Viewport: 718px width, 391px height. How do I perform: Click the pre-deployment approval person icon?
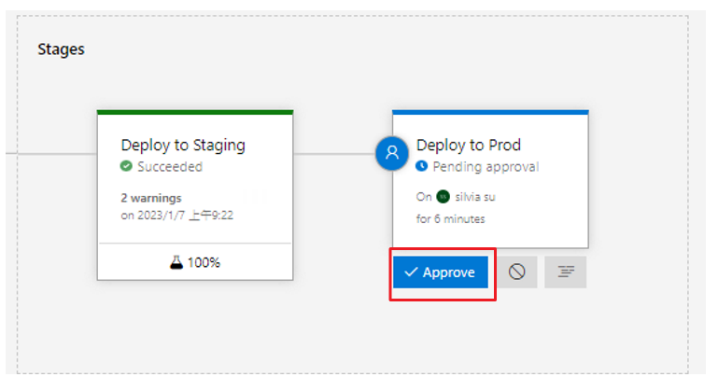click(x=392, y=153)
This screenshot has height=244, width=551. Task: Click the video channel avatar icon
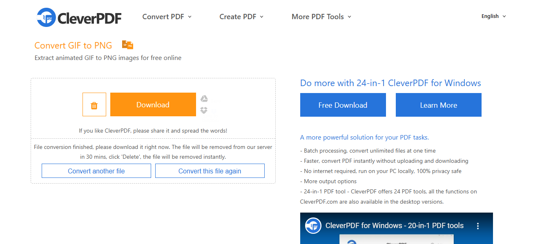coord(314,226)
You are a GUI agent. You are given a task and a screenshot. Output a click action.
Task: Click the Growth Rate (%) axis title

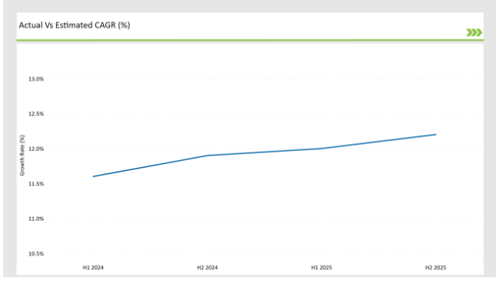[22, 156]
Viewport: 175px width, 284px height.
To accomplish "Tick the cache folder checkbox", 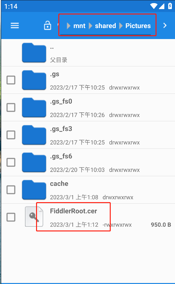I will coord(11,190).
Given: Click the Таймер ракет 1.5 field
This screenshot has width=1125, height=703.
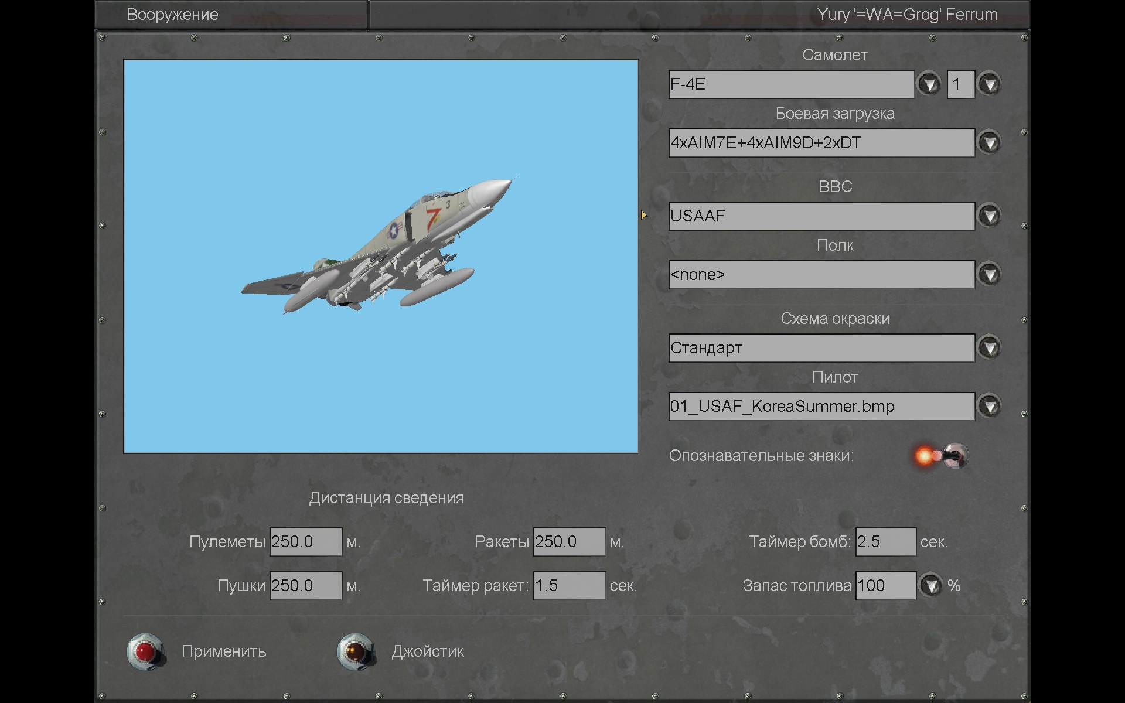Looking at the screenshot, I should pos(569,586).
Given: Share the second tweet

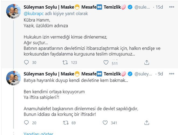Looking at the screenshot, I should click(147, 123).
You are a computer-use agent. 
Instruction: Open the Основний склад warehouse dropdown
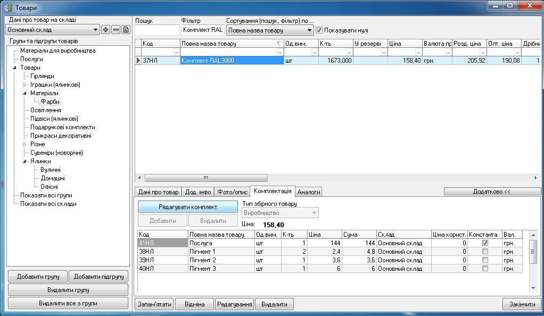(96, 30)
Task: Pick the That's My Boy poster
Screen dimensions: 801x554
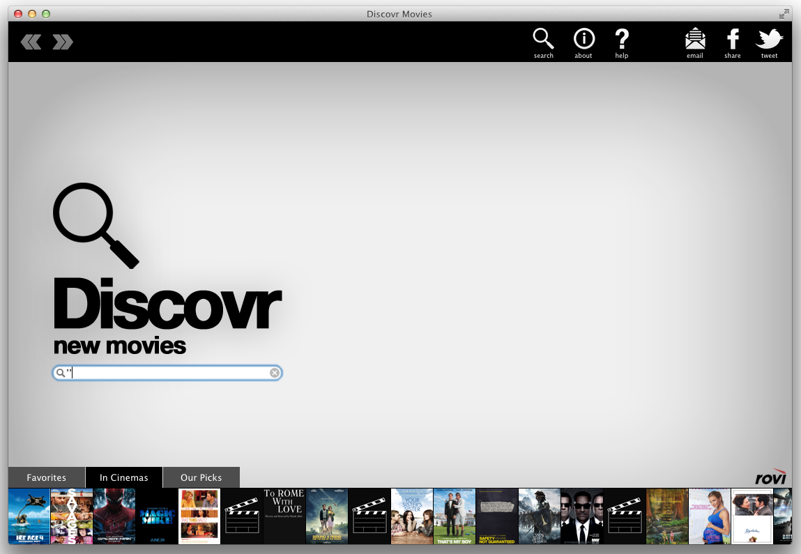Action: pos(455,516)
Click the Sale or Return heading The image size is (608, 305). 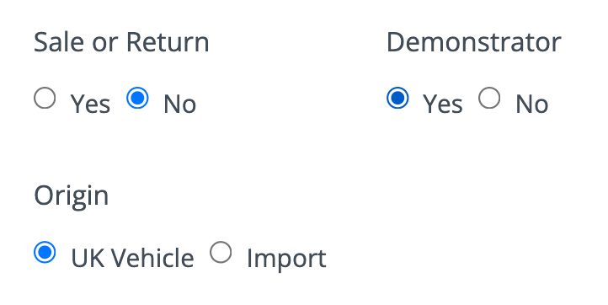pos(121,42)
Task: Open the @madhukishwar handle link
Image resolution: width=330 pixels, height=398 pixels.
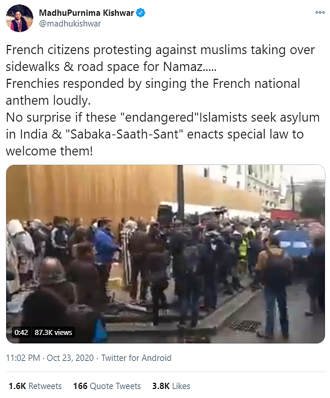Action: tap(70, 24)
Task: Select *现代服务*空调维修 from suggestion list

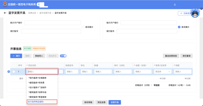Action: tap(37, 78)
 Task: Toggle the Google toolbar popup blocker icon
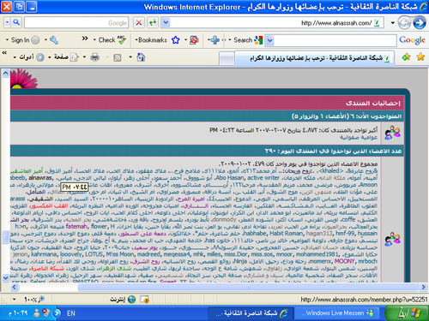tap(194, 40)
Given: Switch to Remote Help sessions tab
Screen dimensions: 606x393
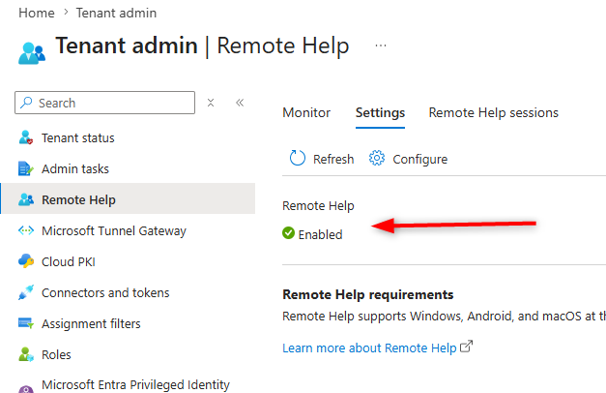Looking at the screenshot, I should [x=494, y=112].
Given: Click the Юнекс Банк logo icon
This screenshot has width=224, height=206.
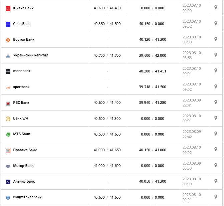Looking at the screenshot, I should pos(8,8).
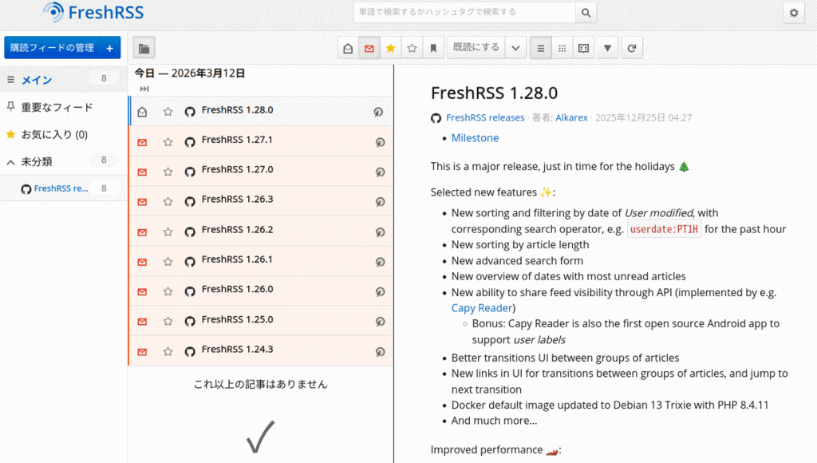
Task: Switch to the reader view icon
Action: [x=584, y=49]
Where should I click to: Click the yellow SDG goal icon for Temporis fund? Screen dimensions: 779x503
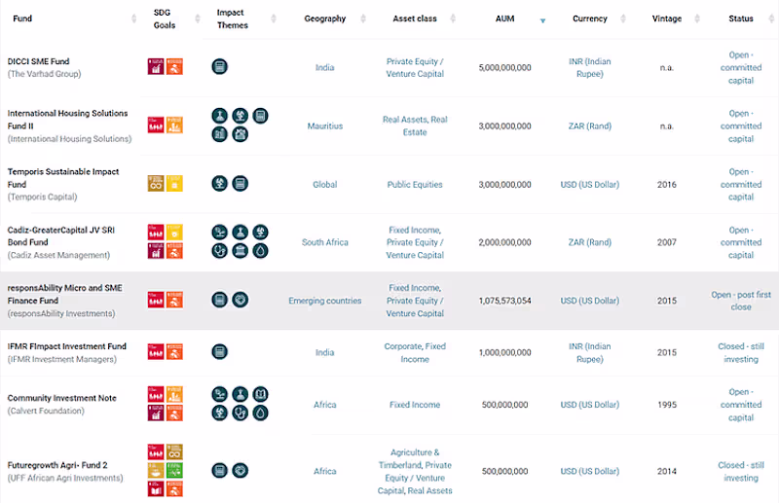(175, 184)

====================

TASK BRIEF
Pull out each line of the entries above that contains the word "dimensions" and copy those lines in full.

CORRECT RESULT
Screen dimensions: 801x554
Screen dimensions: 606x393
Where should I click to: Click the yellow SDG goal icon for Temporis fund? Screen dimensions: 779x503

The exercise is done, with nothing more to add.